What is needed -> Count the lines in the entries below that contain the string "agent", matching case exactly. Reply with the number alone.

Word and item position data
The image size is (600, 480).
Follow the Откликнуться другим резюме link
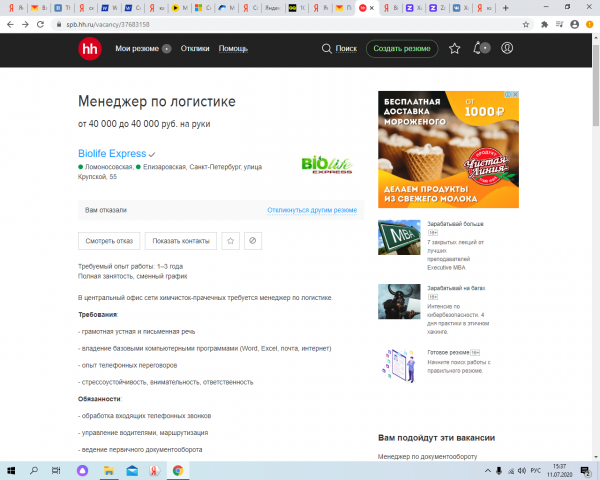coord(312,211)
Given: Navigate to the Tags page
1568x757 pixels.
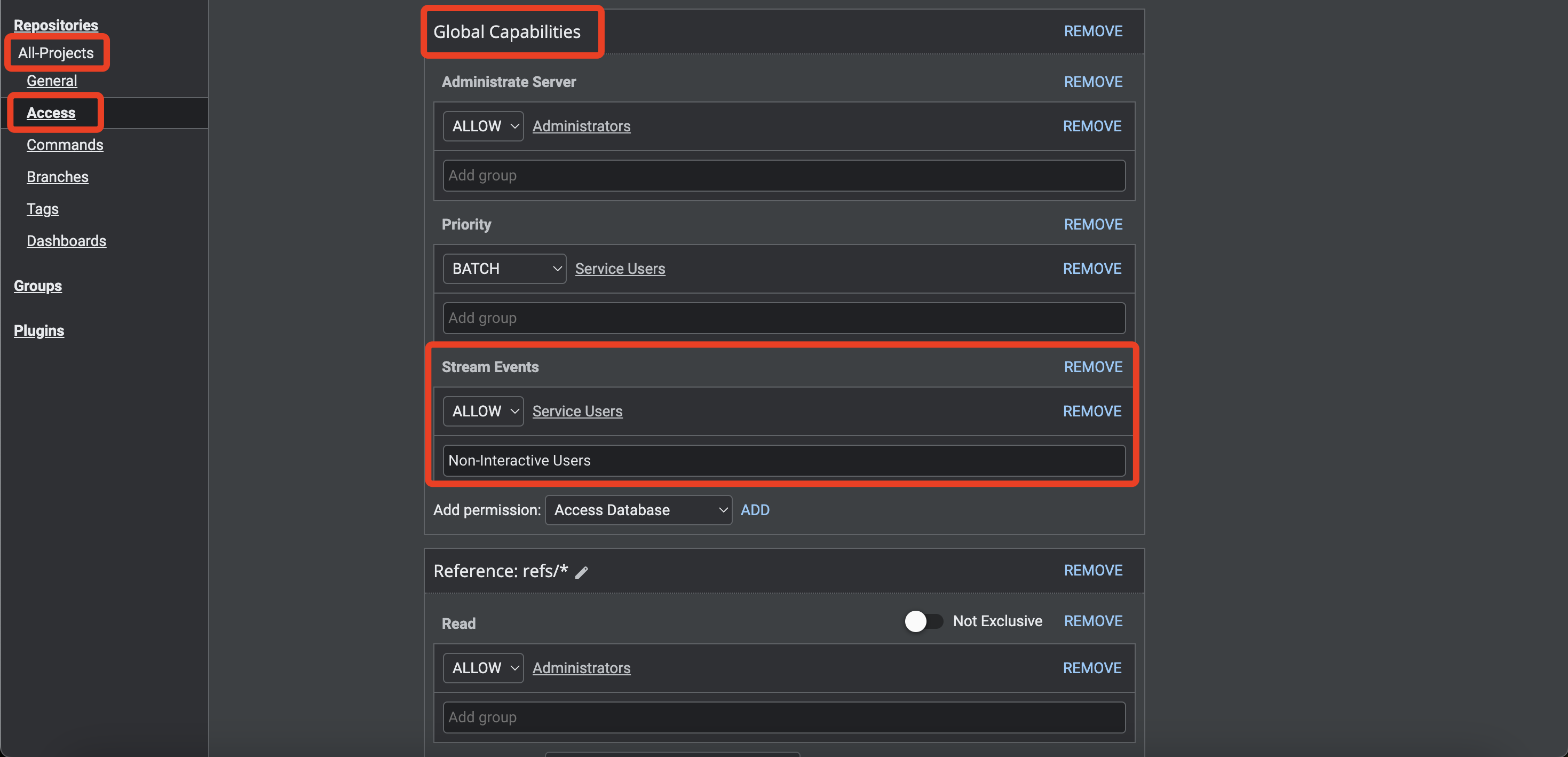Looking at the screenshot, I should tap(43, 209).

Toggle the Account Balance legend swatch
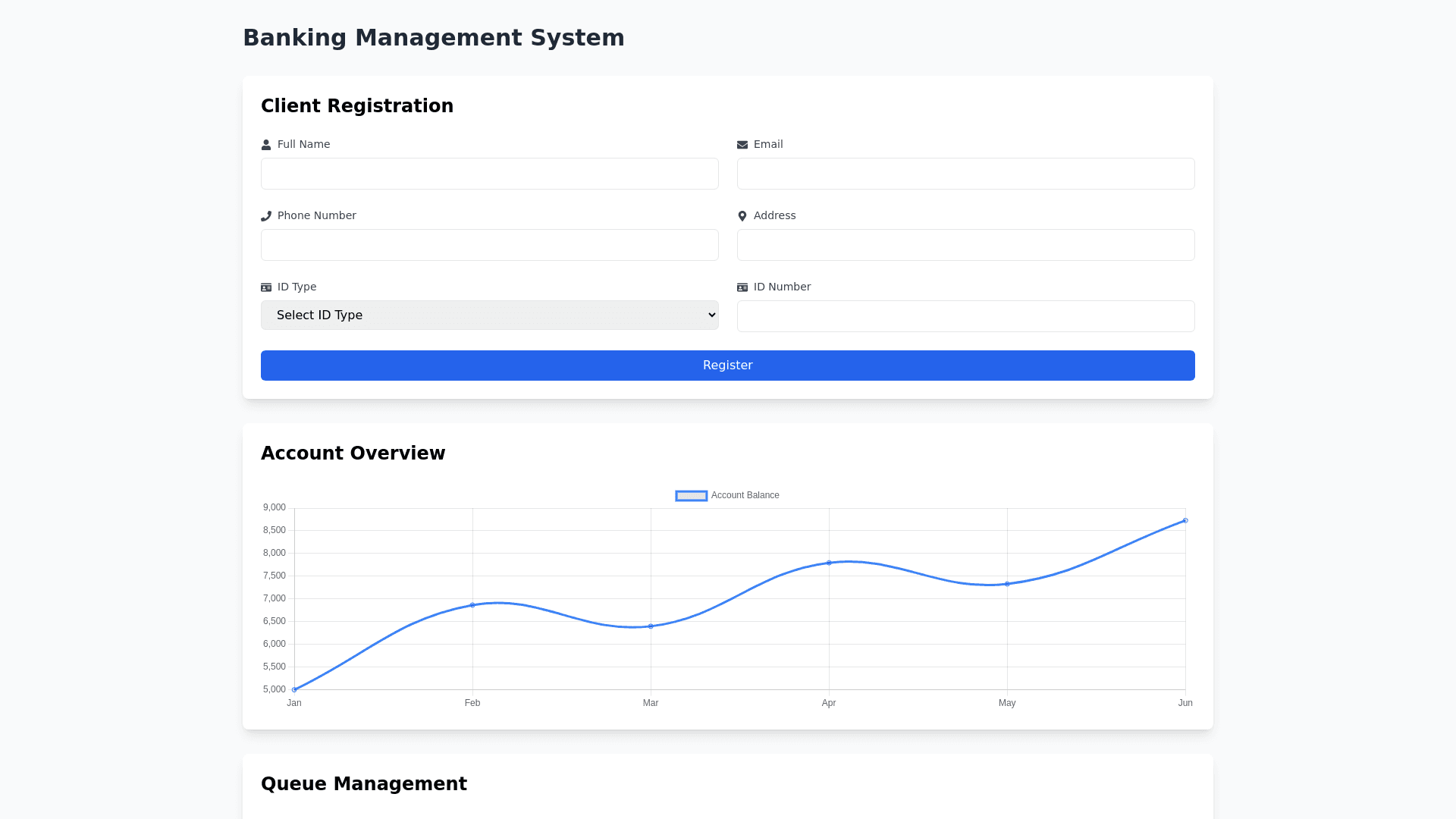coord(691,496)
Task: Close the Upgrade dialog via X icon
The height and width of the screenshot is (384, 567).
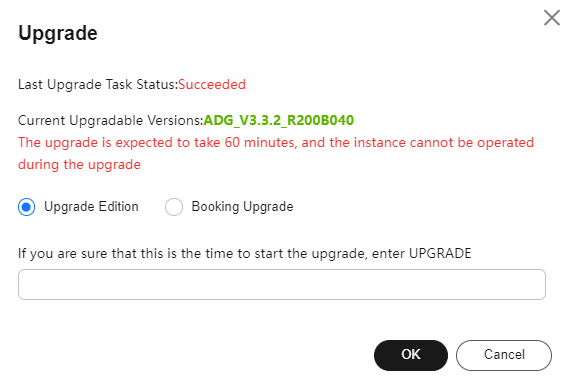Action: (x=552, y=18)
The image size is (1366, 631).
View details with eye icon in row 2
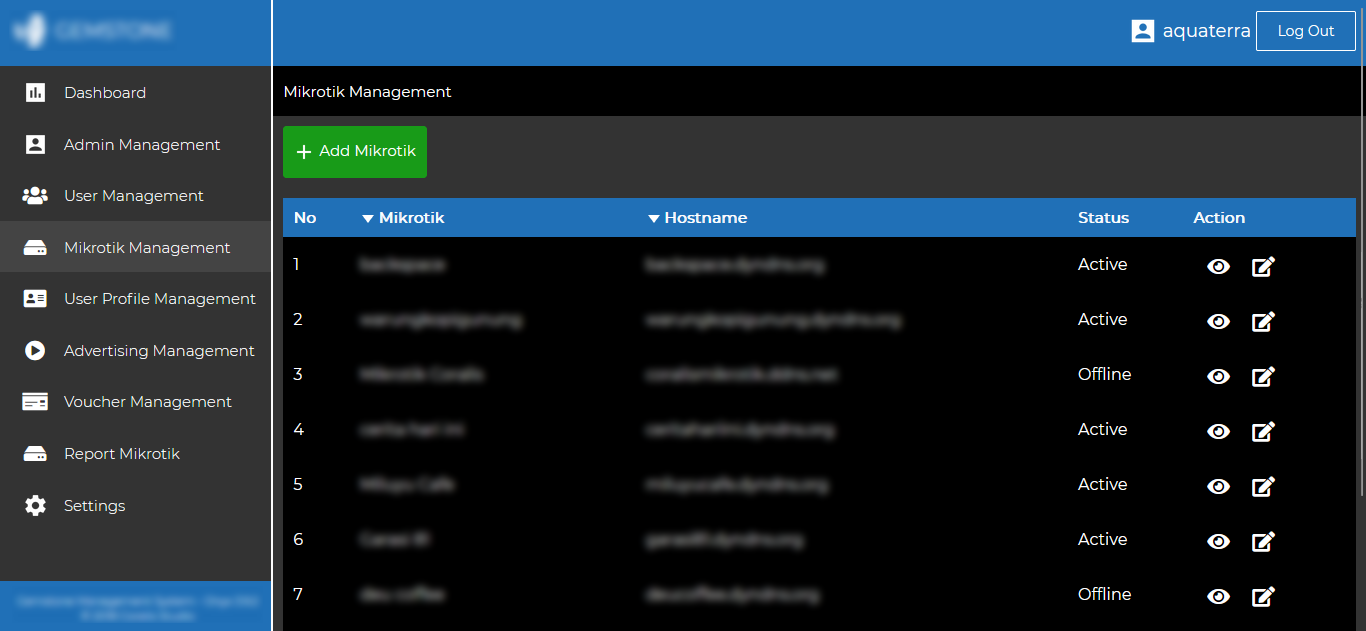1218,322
--
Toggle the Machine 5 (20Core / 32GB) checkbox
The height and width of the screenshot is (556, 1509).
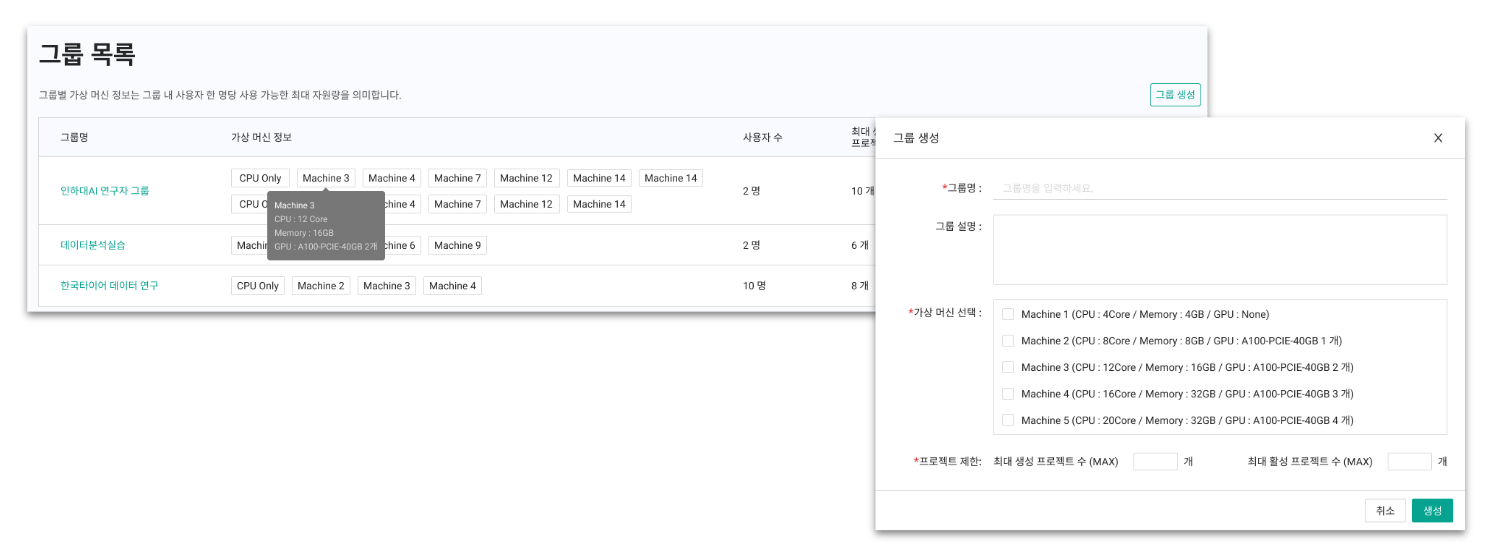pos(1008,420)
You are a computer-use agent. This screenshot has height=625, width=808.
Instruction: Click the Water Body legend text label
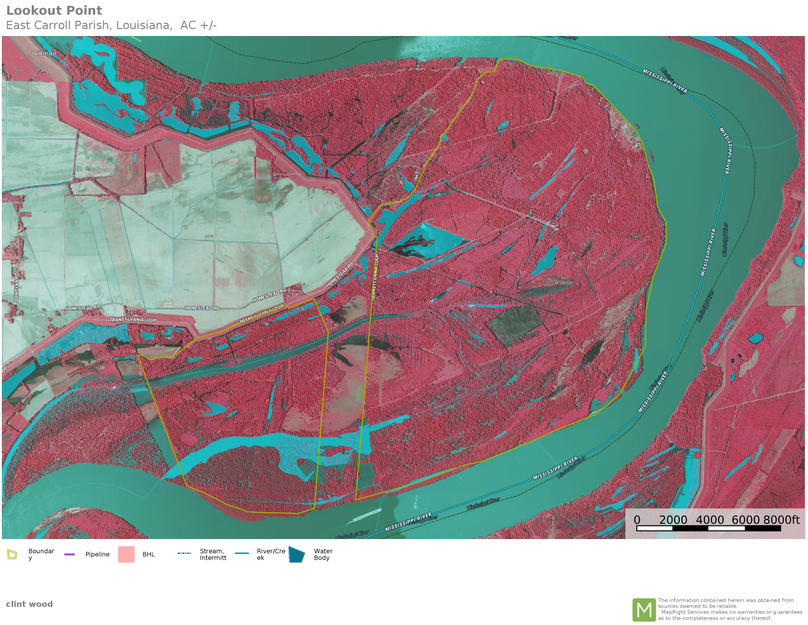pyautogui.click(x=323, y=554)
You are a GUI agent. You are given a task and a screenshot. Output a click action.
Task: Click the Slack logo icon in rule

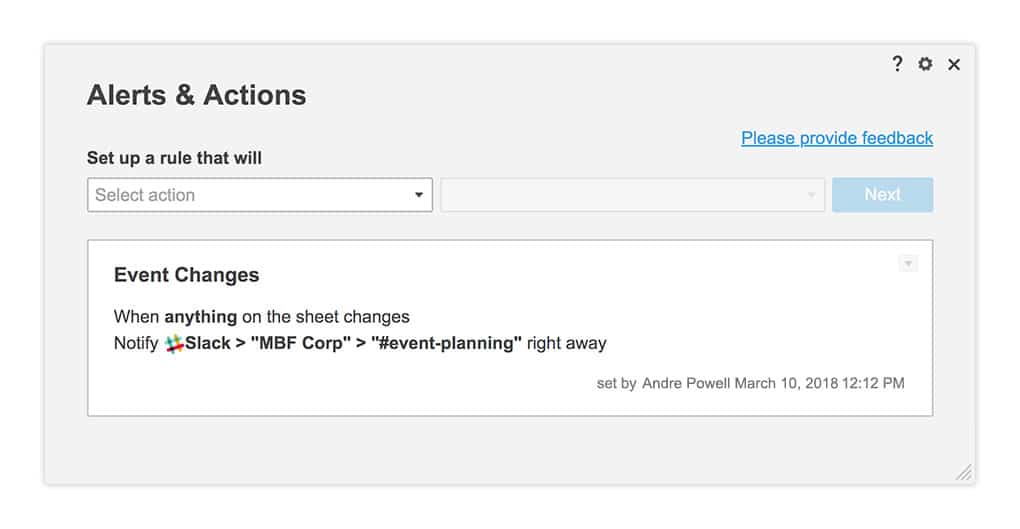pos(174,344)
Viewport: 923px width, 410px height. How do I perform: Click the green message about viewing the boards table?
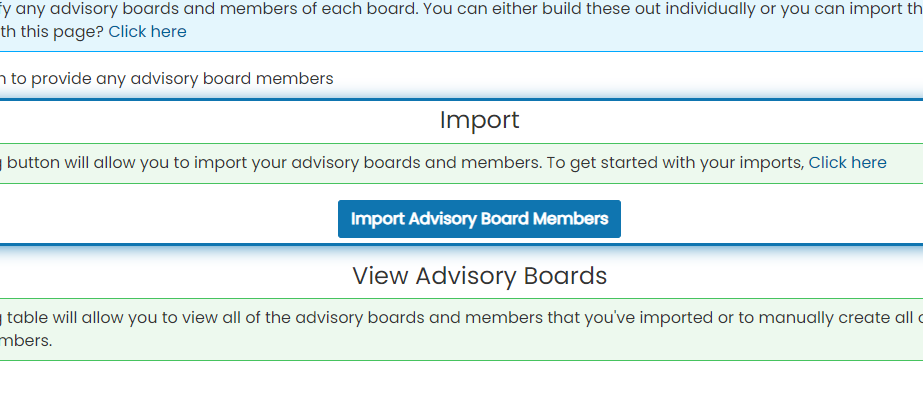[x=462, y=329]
==
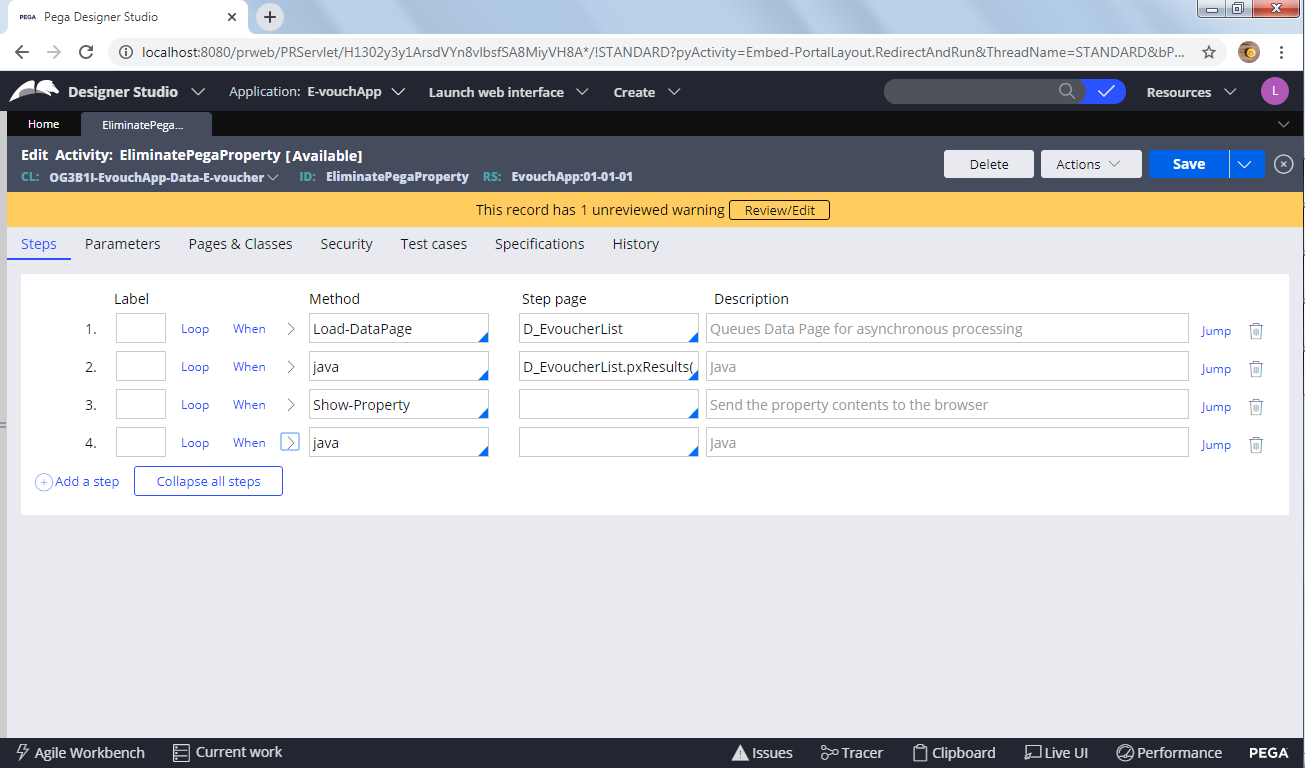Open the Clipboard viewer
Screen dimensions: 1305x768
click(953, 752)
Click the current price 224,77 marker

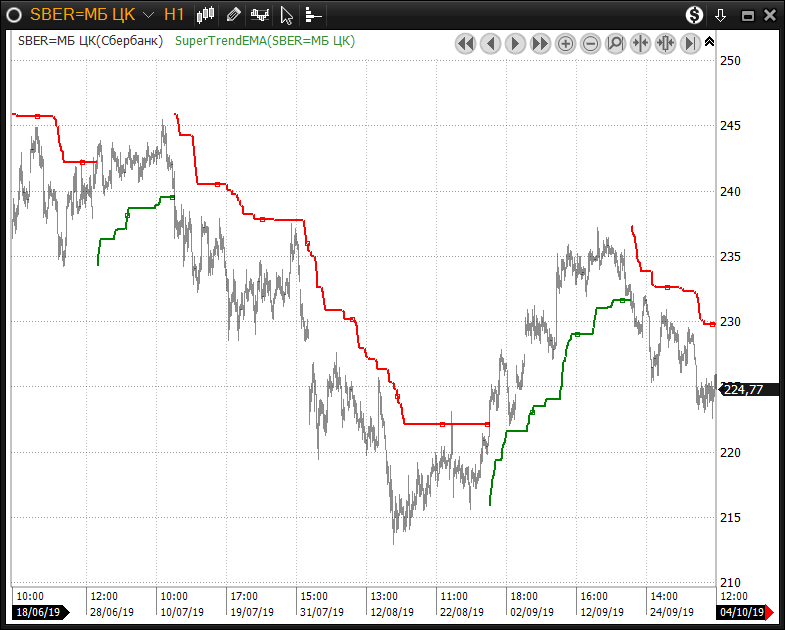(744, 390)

Task response -> 2